Haifu’s case was rejected by two lower-level courts – the Lanzhou Intermediate People’s Court and the Gansu Provincial High People’s Court – before the appeal reached the PRC Supreme Court in May. In November, the Supreme Court overruled the decisions of the lower courts, judging the VAM legally valid.

“There has been a big cloud over profit guarantees in onshore investments, as it was not clear whether they were enforceable,” said Marcia Ellis, partner at Ropes & Gray. Now, however, that cloud has largely lifted, and some kind of investment protection will be defensible (though not binding) under this new ruling, she said.

The ruling does not explicitly permit put options, as the issue was not raised. However, “given the reasoning of the Supreme Court in the Haifu case, such IPO-related put option could be deemed valid by the court as such put option is between shareholders,” according to the report.

The major qualification to VAMs in onshore investments is that they are only valid between shareholders, said Ellis. In other words, a private equity investor may only chase another shareholder (particularly the majority shareholder) for compensation, not the company itself. Ellis said this is the preferred outcome for private equity, as it is usually the majority shareholder that has cash.

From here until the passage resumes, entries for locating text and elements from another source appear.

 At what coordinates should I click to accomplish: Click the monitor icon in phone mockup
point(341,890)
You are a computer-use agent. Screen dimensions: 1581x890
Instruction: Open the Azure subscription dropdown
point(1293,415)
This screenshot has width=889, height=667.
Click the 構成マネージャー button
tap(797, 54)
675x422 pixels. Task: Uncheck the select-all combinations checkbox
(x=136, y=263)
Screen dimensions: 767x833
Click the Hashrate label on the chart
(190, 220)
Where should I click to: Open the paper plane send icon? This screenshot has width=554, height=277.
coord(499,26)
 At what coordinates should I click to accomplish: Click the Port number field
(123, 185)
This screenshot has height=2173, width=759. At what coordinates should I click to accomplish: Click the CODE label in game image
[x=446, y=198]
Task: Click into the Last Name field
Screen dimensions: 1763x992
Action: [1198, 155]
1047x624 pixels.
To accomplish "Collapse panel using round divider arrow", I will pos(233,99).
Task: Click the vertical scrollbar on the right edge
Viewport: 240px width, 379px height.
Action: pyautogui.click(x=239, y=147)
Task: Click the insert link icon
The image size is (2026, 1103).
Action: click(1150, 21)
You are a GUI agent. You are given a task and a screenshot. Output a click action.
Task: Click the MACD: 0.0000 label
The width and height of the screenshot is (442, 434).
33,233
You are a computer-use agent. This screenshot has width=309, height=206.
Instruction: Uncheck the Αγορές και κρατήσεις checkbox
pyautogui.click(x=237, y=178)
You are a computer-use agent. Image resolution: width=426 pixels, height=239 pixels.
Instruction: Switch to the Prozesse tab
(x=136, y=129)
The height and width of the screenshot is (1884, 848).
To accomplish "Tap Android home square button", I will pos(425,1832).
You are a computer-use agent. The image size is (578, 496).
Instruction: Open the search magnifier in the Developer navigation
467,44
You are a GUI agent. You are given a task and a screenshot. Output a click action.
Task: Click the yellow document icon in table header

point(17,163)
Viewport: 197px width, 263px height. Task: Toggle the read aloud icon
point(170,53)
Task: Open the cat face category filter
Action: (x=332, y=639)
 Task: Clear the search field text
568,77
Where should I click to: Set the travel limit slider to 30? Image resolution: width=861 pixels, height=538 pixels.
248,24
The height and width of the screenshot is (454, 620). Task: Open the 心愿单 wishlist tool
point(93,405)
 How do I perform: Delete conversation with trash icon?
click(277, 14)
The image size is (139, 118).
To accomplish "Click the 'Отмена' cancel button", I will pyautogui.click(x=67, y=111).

Private equity investors are particularly happy that the Gansu court’s 2011 decision was overruled, Ellis said, because it treated Haifu’s investment as a “de facto loan”. Only when the Supreme Court rejected that view could the VAM arrangement be considered valid as a “contractual agreement between willing parties”, according to the report.

This ruling will allow private equity investments in China to continue more freely, Ellis said, as “not having a VAM option makes it much harder to get an investment through a [private equity] investment committee.” With the leverage provided by the ruling, “as long as [the investor] can negotiate a VAM in the document, there’s no reason not to have it,” Ellis said.

However, Ellis also believes this isn’t the end of this case. With the IPO market in China still chilled, there is a high likelihood that many private equity investments are going to miss their IPO deadline. Thus Ellis has no doubt China will see another court case related to put options specifically, but after this case it may not need to go up to the Supreme Court level, she said.